Exercise details: Search the data below for "dimensions"; list each line that holds it.

Stored data entries
------------------------------------------------------------

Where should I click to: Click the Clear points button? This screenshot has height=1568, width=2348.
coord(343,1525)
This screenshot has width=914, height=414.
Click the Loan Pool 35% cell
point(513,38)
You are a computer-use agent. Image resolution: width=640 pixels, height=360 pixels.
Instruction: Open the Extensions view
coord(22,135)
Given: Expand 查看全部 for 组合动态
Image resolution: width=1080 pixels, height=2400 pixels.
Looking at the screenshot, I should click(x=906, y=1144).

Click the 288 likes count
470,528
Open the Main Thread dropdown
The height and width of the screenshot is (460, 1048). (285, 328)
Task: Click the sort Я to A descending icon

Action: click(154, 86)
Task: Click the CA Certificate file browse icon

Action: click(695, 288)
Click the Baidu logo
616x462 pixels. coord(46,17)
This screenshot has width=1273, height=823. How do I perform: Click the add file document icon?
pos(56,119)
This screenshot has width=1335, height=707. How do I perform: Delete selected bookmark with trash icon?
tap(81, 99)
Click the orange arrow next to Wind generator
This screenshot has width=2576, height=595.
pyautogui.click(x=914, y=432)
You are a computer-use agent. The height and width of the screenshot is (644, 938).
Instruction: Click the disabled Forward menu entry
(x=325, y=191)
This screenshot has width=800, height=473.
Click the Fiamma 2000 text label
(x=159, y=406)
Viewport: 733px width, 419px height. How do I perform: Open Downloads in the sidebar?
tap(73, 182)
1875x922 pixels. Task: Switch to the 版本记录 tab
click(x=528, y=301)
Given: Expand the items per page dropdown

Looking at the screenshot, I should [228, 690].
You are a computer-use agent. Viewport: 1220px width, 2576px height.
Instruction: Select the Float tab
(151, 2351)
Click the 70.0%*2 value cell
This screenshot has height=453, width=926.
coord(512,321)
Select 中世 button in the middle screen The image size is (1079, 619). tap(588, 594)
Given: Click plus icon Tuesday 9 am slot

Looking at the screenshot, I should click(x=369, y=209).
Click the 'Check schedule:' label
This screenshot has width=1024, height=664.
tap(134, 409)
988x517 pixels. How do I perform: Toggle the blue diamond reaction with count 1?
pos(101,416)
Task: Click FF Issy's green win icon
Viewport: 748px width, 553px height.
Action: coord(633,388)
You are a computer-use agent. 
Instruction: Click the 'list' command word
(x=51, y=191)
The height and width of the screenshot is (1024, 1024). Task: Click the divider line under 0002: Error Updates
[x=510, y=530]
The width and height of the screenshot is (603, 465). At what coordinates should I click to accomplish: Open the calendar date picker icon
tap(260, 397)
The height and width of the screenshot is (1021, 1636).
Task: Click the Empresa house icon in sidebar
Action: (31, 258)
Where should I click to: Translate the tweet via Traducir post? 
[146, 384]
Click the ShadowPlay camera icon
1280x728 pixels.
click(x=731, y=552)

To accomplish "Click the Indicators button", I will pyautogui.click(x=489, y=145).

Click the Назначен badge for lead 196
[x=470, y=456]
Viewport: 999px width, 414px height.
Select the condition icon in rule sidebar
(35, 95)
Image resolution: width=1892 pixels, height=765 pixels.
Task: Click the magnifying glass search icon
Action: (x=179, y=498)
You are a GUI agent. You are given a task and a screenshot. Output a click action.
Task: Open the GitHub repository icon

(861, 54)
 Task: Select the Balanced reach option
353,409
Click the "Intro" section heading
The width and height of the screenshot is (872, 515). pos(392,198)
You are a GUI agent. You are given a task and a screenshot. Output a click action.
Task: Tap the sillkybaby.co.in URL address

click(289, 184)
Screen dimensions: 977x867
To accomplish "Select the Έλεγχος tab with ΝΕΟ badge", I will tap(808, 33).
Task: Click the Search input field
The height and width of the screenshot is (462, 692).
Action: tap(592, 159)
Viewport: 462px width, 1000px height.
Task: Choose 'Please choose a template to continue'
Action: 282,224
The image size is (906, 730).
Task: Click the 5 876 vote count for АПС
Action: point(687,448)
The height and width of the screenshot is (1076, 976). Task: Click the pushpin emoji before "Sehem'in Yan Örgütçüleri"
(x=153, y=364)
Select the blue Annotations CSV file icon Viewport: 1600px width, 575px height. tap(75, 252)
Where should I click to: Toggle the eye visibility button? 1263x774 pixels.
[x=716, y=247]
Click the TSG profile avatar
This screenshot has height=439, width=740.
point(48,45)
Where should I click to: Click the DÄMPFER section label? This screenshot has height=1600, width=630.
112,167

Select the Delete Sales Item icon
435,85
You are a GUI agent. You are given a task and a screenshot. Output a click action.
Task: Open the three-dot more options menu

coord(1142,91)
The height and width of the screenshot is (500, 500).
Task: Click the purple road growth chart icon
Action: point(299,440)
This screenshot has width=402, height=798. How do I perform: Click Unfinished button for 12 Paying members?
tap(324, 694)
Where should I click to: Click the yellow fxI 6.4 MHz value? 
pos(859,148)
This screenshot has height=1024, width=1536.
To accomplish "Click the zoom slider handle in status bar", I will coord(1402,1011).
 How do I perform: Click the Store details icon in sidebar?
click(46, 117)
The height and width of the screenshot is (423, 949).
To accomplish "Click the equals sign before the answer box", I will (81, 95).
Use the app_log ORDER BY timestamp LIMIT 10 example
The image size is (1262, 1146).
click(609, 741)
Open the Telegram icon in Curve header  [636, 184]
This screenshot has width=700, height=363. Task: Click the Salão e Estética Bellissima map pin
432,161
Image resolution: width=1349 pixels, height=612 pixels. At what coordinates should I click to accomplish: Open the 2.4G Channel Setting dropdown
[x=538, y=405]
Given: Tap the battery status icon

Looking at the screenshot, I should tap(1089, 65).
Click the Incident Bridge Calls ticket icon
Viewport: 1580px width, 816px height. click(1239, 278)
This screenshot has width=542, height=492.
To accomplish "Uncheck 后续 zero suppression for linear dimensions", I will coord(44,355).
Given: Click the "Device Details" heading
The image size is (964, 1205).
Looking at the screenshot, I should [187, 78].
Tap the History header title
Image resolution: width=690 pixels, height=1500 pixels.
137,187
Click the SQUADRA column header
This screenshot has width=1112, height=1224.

------------------------------------------------------------

Exercise response:
Screen dimensions: 977x867
To accomplish "Uncheck 后续 zero suppression for linear dimensions", I will coord(44,355).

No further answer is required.